Too easygoing in the pandemic?



If you’re worrying about letting too much slide, you’re not alone

Do not worry too much about letting things slide


During Covid-19, it can be hard to know if you’re doing the right thing for both your child and yourself. Emily Flake, a self-described Gen-X mom, understands, and has some insight.

She writes: “Some rule loosening is an inevitable consequence of constricted mental bandwidth. Many of us just don’t have the energy to insist on the completion of every single online assignment across a multitude of goofily-named platforms, or to shepherd a child into making her bed every day.”

No guidebook or advice column covers pandemic parenting, so best to commiserate and compare notes with others. It soon becomes clear that, with so much of the world turned upside down, all parents have necessarily altered whatever style they’ve chosen, and everyone is wondering which impulses to honor for the good of all.

“Instead of a good and bad angel on my shoulders, I have warring parenting philosophies,” Flake writes. “This was true even before Covid-19, but is particularly exacerbated by the pandemic. On one shoulder sits a mother who says children ought to be treated extra gently now, because the continuing psychic fallout of school closures, truncated social lives and a silent viral menace are huge. The mom on the other shoulder tells me to suck it up and stop letting my kid be such a baby. I think this mom smokes?”

READ MORE: Mindfulness for better parenting

Flake mainly worries she’s letting things slide too much – with both her eight-year-old daughter and herself. And her daughter’s recent reactions to discipline – “an adolescent tang to her back-talk and a toddler-like regression in the way she gets upset” – concern her even more. Her Texan cousin sagely and simply advises: “backsliding is the devil.” Flake tries to keep it to a minimum, accepting that some is OK, as she’s finding what the limits are.

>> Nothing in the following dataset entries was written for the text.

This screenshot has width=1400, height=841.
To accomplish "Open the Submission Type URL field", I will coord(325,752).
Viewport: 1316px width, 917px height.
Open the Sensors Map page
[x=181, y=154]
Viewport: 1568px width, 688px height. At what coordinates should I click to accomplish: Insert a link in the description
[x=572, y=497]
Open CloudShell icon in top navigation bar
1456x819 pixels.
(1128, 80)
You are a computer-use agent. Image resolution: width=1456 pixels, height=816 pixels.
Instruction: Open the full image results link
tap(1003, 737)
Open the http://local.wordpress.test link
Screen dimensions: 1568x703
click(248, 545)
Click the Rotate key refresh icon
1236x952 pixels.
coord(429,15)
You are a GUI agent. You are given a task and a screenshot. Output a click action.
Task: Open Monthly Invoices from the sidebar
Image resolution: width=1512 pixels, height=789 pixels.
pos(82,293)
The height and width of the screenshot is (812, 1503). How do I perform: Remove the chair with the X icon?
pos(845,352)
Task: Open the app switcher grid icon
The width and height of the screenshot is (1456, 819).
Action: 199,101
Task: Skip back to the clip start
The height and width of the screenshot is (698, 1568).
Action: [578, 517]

Like a lot of parents I know, Flake can’t really look to her own growing up for cues. (Frankly, because Covid-19 is ours and ours alone, nobody can.) Not only was there obviously no pandemic, but also, her parents’ style was disengaged and inconsistent. And while so much about pandemic parenting is uncertain, she knows those tactics are to be avoided. “Disengaged” is actually not even really possible.

Flake is wise to look to herself: “ …the most important thing to remember here is that whatever leeway I give my daughter is a lesson I need to learn for myself first.

There’s an art to being gentle with yourself and with others in a way that doesn’t cancel out the idea of expectations and responsibilities.”

Like all of us, she hopes to finally strike that balance by the time a vaccine arrives.